[Data]

__________

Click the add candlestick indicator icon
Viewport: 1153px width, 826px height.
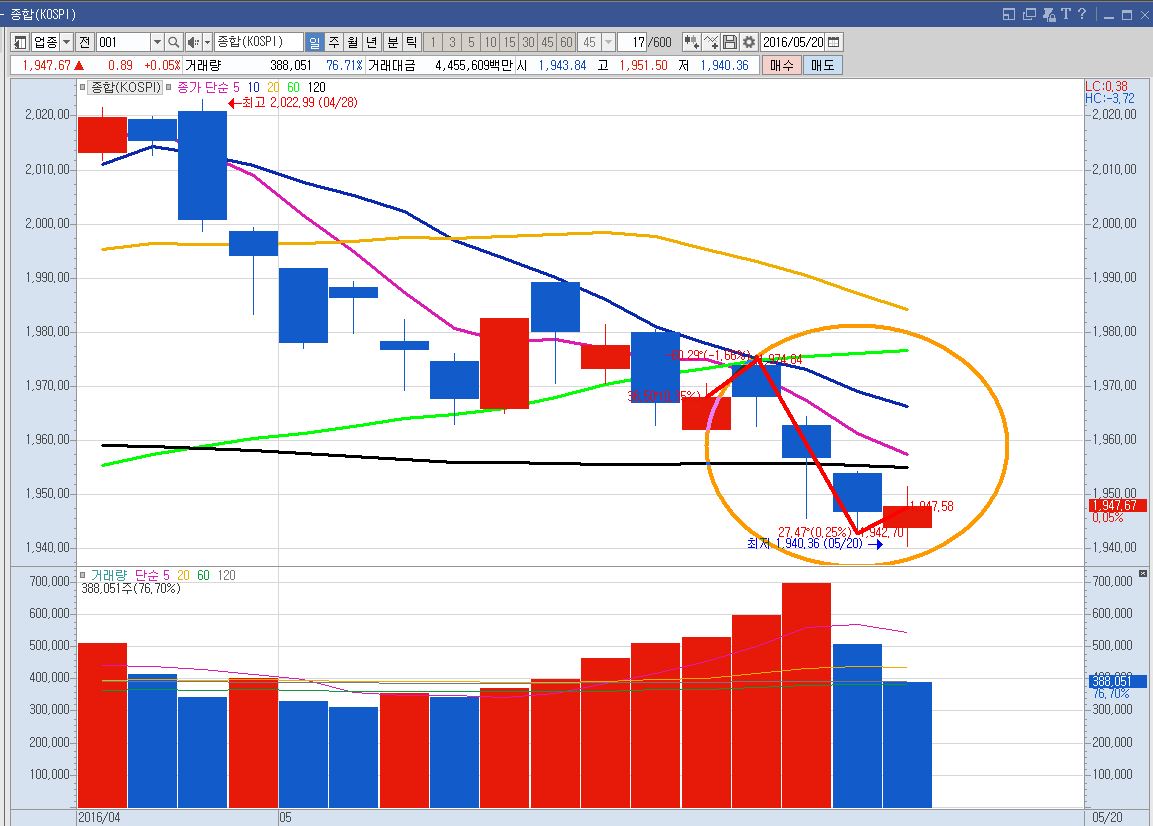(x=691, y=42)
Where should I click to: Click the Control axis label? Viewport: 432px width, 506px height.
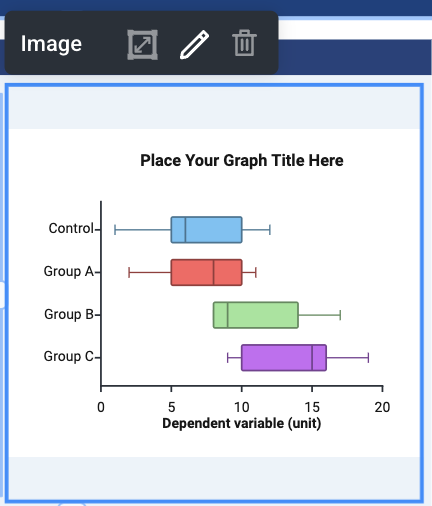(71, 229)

__________

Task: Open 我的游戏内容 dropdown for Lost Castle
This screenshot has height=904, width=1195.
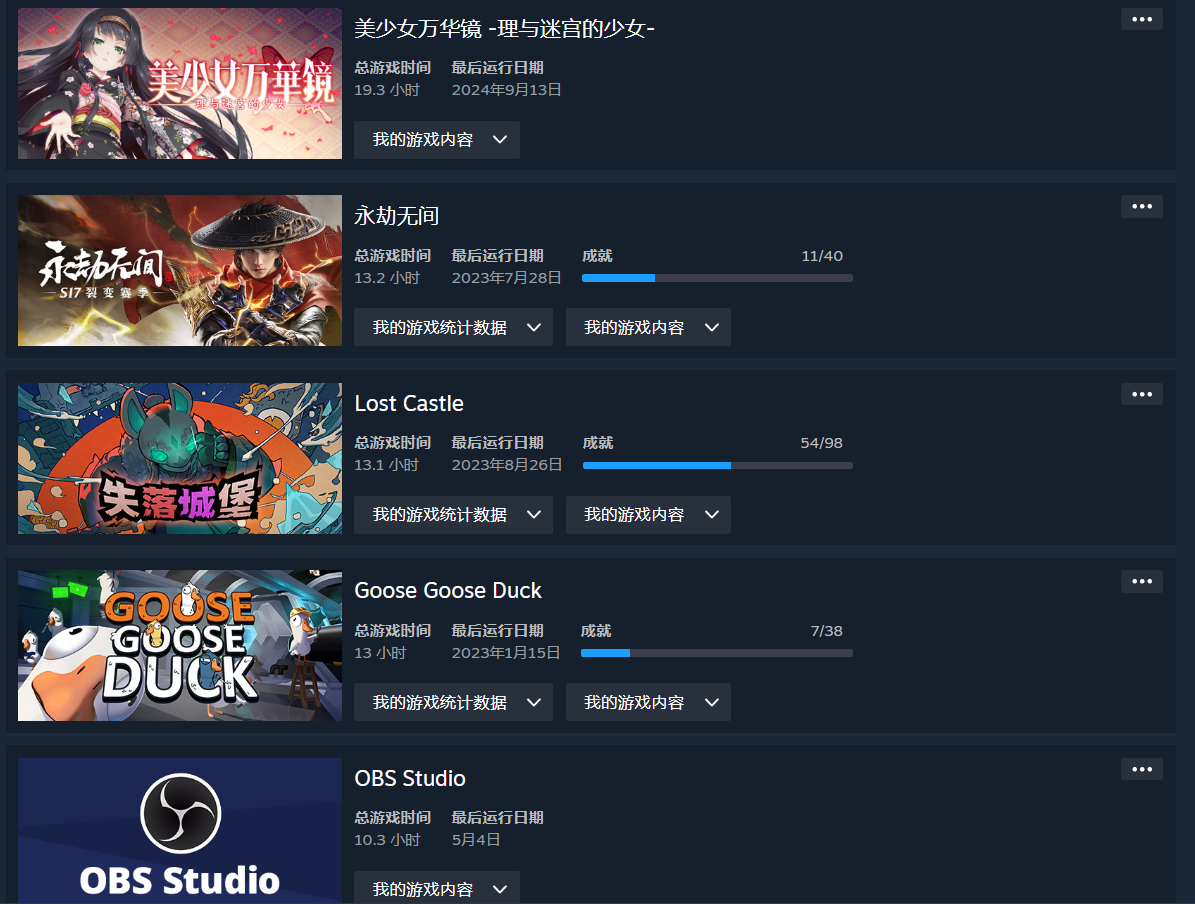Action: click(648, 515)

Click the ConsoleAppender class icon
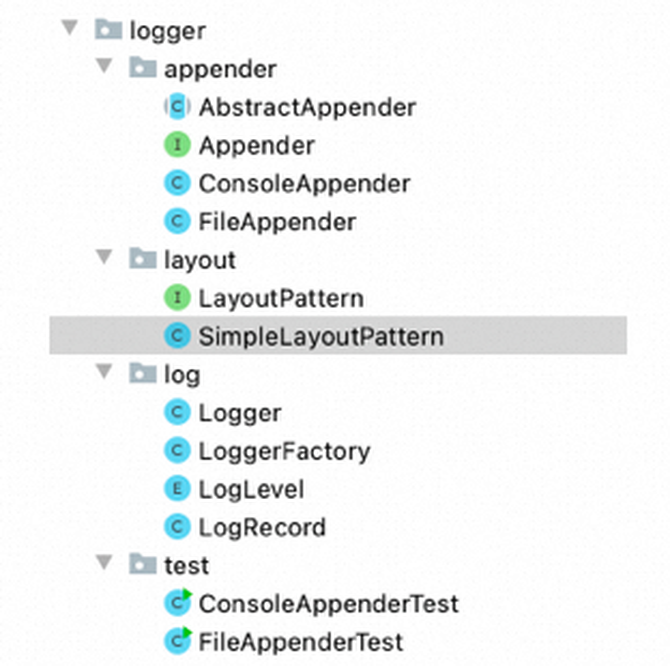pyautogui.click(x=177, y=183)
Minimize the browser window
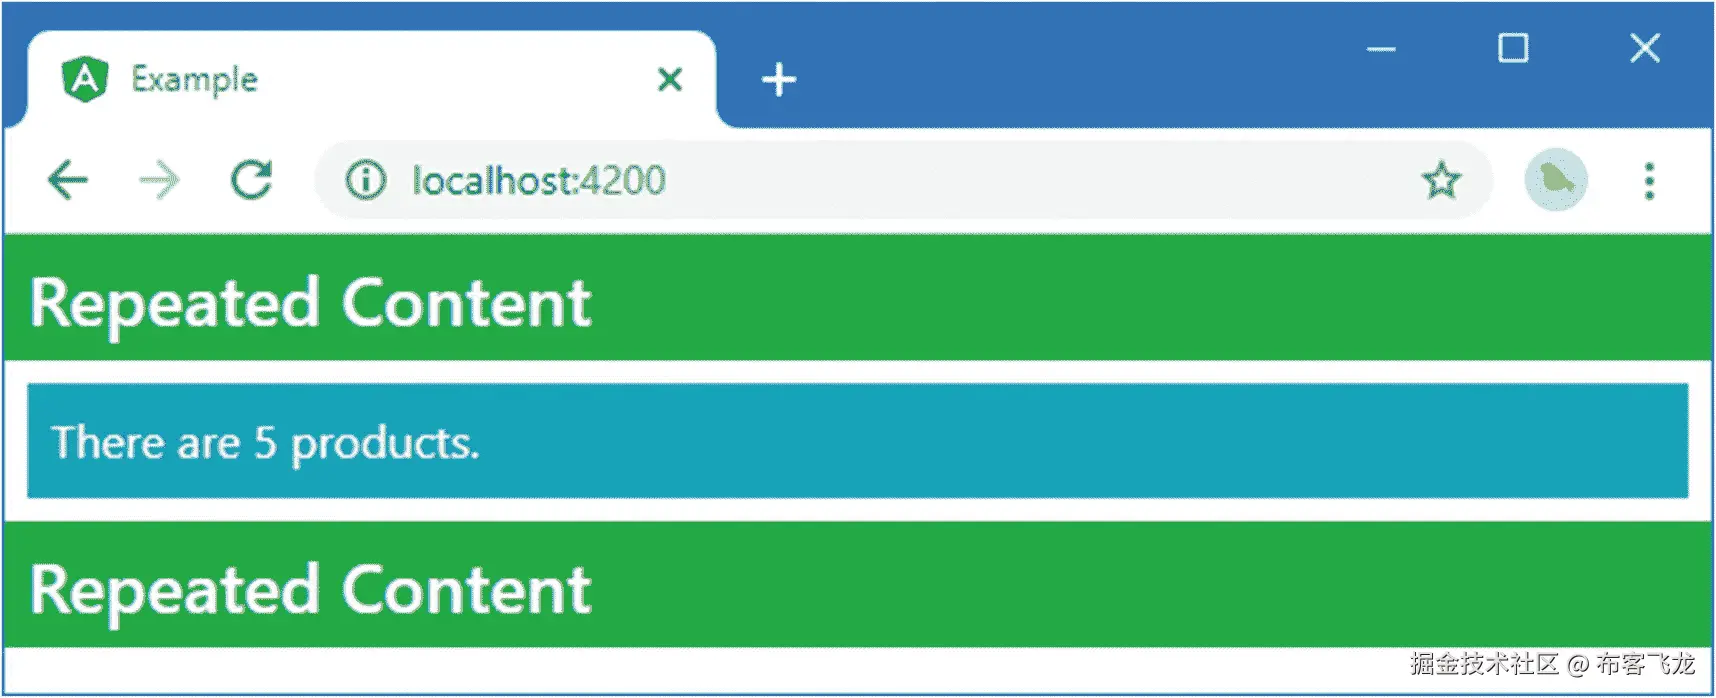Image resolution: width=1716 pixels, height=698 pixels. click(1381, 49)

__________

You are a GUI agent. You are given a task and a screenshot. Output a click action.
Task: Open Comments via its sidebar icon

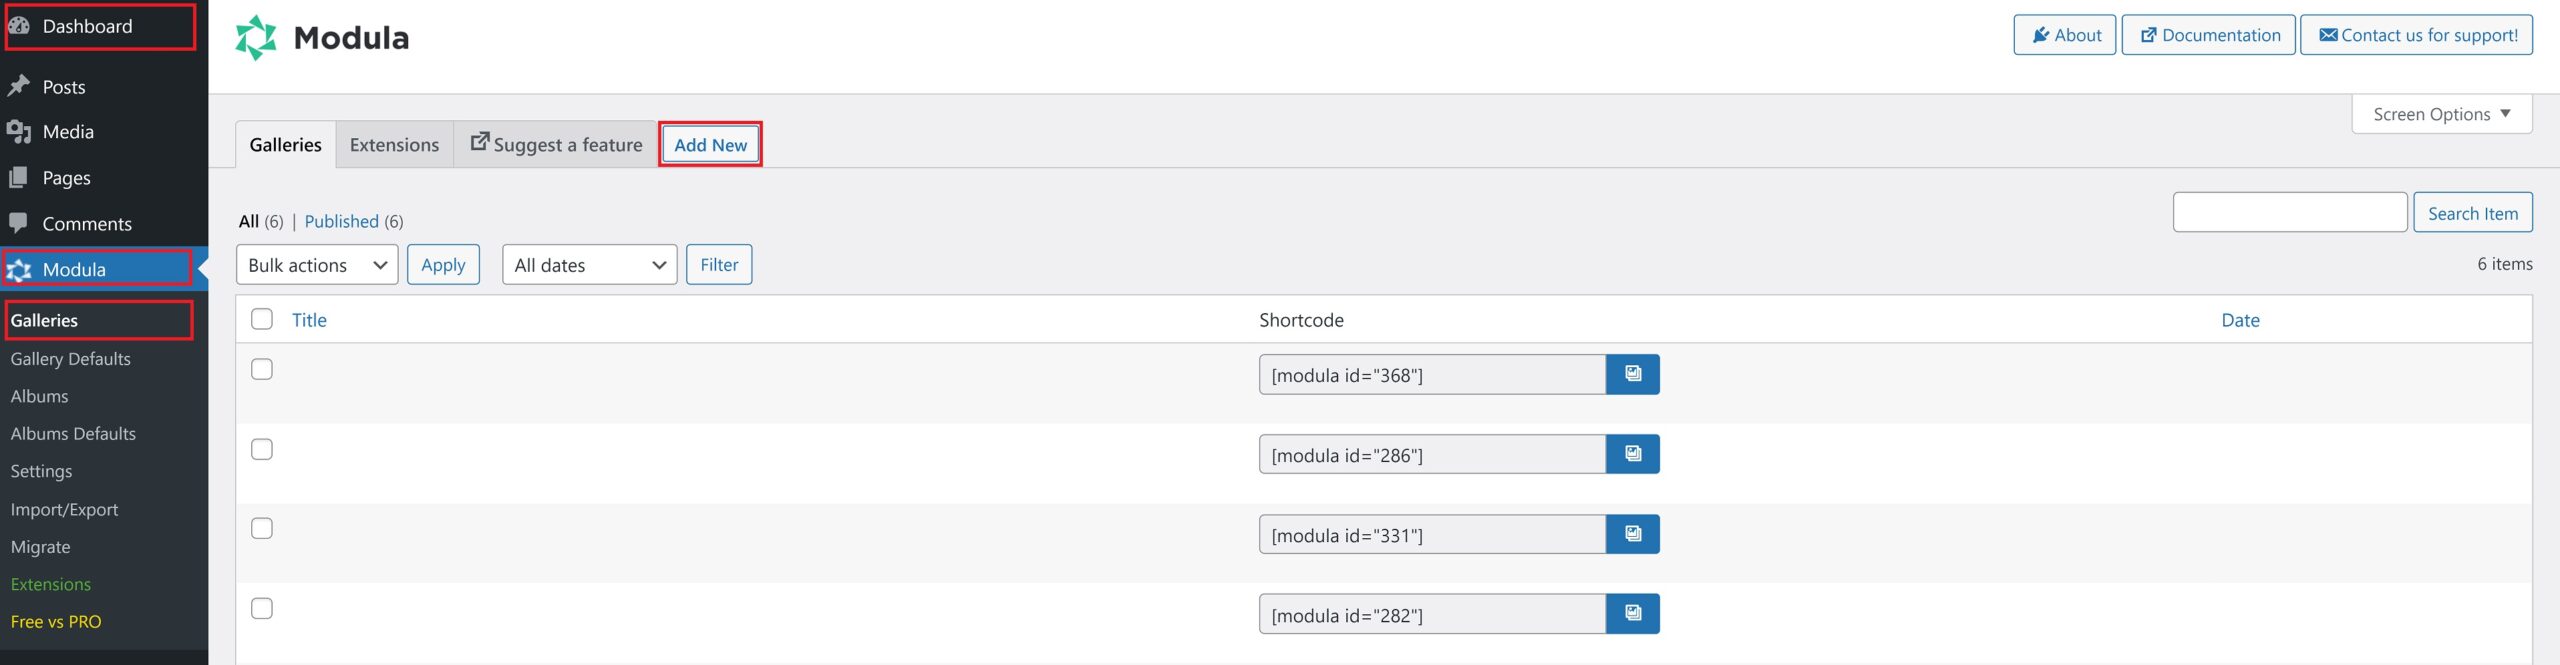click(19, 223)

__________

[Stated problem] Please swap "Minimize" for "Maximize" in the items from the line with "Click the ConsoleAppender class icon" to the line with "Image resolution: width=1716", giving back only those lines with everything else unchanged. Leave the pictures out.

[Result of this exercise]
Click the ConsoleAppender class icon
pyautogui.click(x=177, y=183)
Maximize the browser window
Image resolution: width=1716 pixels, height=698 pixels. click(1381, 49)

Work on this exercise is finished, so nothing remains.